The Nitrogen Phosphorus Detector (NPD)

 

The NPD, is a highly sensitive but very specific detector. It gives a strong response to organic compounds containing nitrogen and/or phosphorus. Despite its appearance it operates on an entirely different principle to that of the FID. A diagram of an NPD detector is shown in figure 14. The sensor of the NPD is a small rubidium or cesium bead contained inside a small heater coil. The helium carrier gas is mixed with hydrogen and passes into the detector through a small jet. The bead, which is heated by passing a current through the coil, is situated above the jet, and the helium-hydrogen mixture (produced by mixing the column carrier gas, helium with a separate stream of hydrogen) passes over it.

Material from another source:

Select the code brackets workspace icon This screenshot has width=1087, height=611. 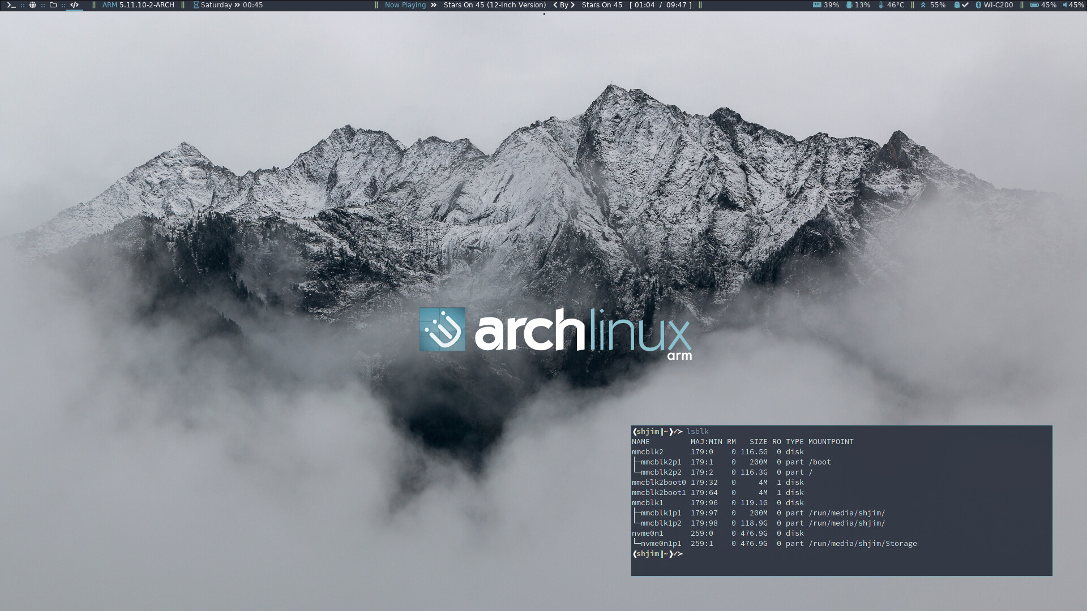pos(74,5)
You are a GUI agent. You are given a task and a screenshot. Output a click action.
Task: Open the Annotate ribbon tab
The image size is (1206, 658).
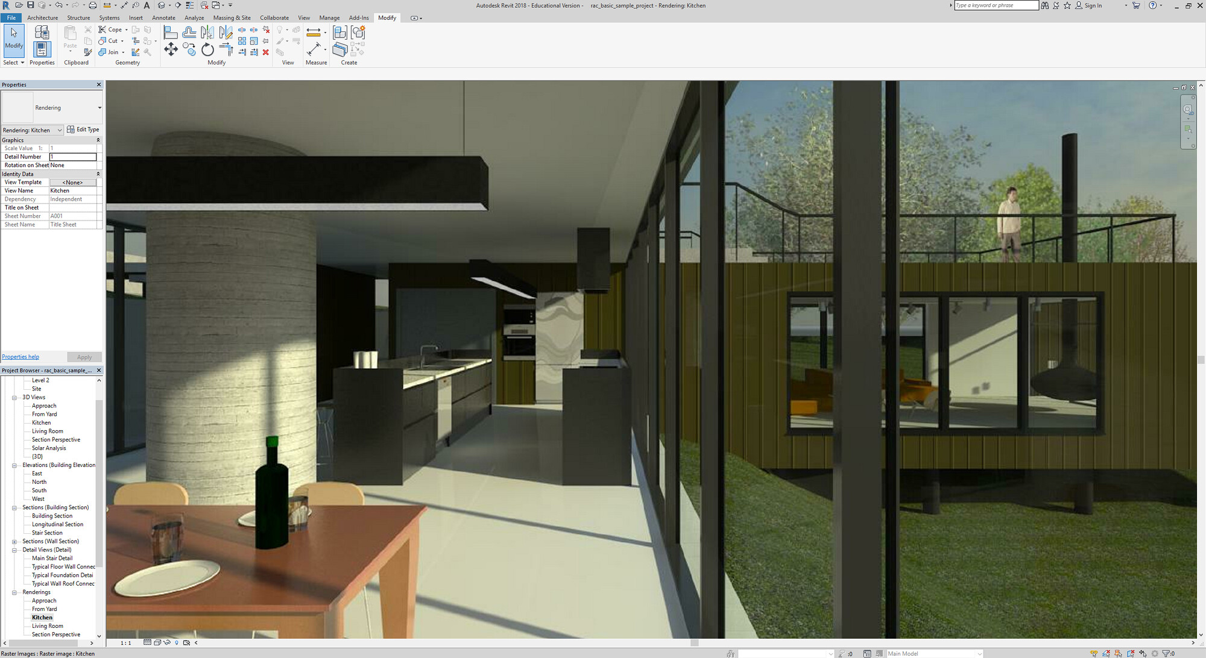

If the detector is to respond to both nitrogen and phosphorus, then a minimum hydrogen flow is employed to ensure that the gas does not ignite at the jet. In contrast, if the detector is to respond to phosphorus only, a large flow of hydrogen can be used and the mixture burned at the jet. A potential is applied between the bead and the anode. The heated alkali bead emits electrons by thermionic emission which are collected at the anode and thus produce an ion current. When a nitrogen or phosphorus containing solute is eluted, the partially combusted nitrogen and phosphorus materials are adsorbed on the surface of the bead.

 

 

This adsorbed material reduces the work function of the surface and, as consequence, the emission of electrons is increased, which raises the current collected at the anode. The sensitivity of the NPD is about 10-12 g/ml for phosphorus and 10-11 g/ml for nitrogen).

 

Unfortunately, the response of the detector seriously deteriorates with time. Reese (9) studied the response of the NPD in great detail. The alkali salt employed as the bead is usually a silicate, and Reese showed that the reduced response was caused by water vapor produced by the burning hydrogen, converting the alkali silicate to the hydroxide. At the elevated bead temperature, the alkali hydroxide has a significant vapor pressure and, thus, the rubidium or cesium is continually lost while the detector is in operation. Eventually, all the alkali is evaporated, leaving an inactive bead of silica. This problem is inherent to all NP detectors and, consequently, the bead must be replaced fairly regularly if the detector is in continuous use.